To do:
1 – From the osteoporosis article, list every factor that the last key point says encourages women to continue therapies for longer periods.
2 – In the osteoporosis article, rewrite the passage that begins at the words "Postmenopausal osteoporosis is" and stops after "density (BMD) T-scores.", renaming "osteofragility fractures" as "fragility fractures".

Feature Article

Postmenopausal osteoporosis: identifying women at risk and selecting appropriate agents

Terry Diamond, Terry Golombik



Postmenopausal osteoporosis is now occurring in epidemic proportions. GPs have the responsibility of identifying women at high risk of osteofragility fractures.

Key Points

  • The prevalence of osteofragility fractures in postmenopausal women is rapidly escalating. These fractures lead to an increase in morbidity and premature mortality.
  • The fracture risk in postmenopausal women should be calculated according to both osteoporotic risk factors and bone mineral density (BMD) T-scores.
  • Secondary causes of osteoporosis should always be excluded prior to initiating antiosteoporotic therapies.
  • Specific pharmacological agents are rebatable on the PBS for postmenopausal women aged 70 years or over with a BMD T-score of -3.0 or less (primary prevention) and postmenopausal women with a BMD T-score of -2.5 or less and a prior osteofragility fracture (secondary prevention).
  • Anticatabolic therapies are considered first-line agents for women with osteofragility fractures.
  • Anabolic agents should be considered in women who continue to have fractures despite optimal anticatabolic therapies.
  • Simpler dosing regimens, improved drug tolerability and patient compliance programs encourage women to continue therapies for longer periods of time, thereby enhancing therapeutic outcomes.

The data:

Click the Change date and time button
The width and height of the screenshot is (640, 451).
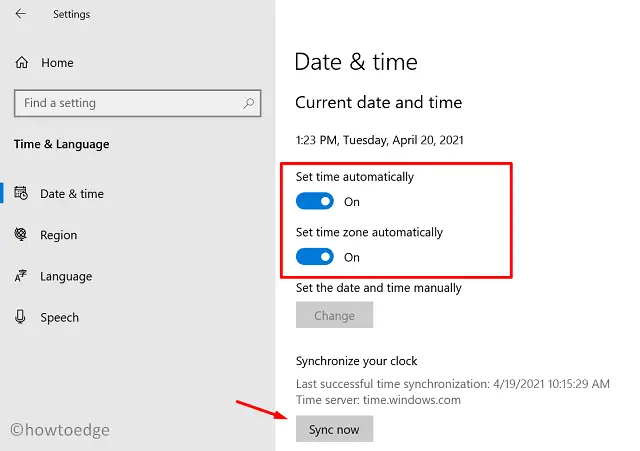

Per-task outputs:
1 –
- Simpler dosing regimens
- Improved drug tolerability
- Patient compliance programs

2 –
Postmenopausal osteoporosis is now occurring in epidemic proportions. GPs have the responsibility of identifying women at high risk of fragility fractures.

Key Points

  • The prevalence of fragility fractures in postmenopausal women is rapidly escalating. These fractures lead to an increase in morbidity and premature mortality.
  • The fracture risk in postmenopausal women should be calculated according to both osteoporotic risk factors and bone mineral density (BMD) T-scores.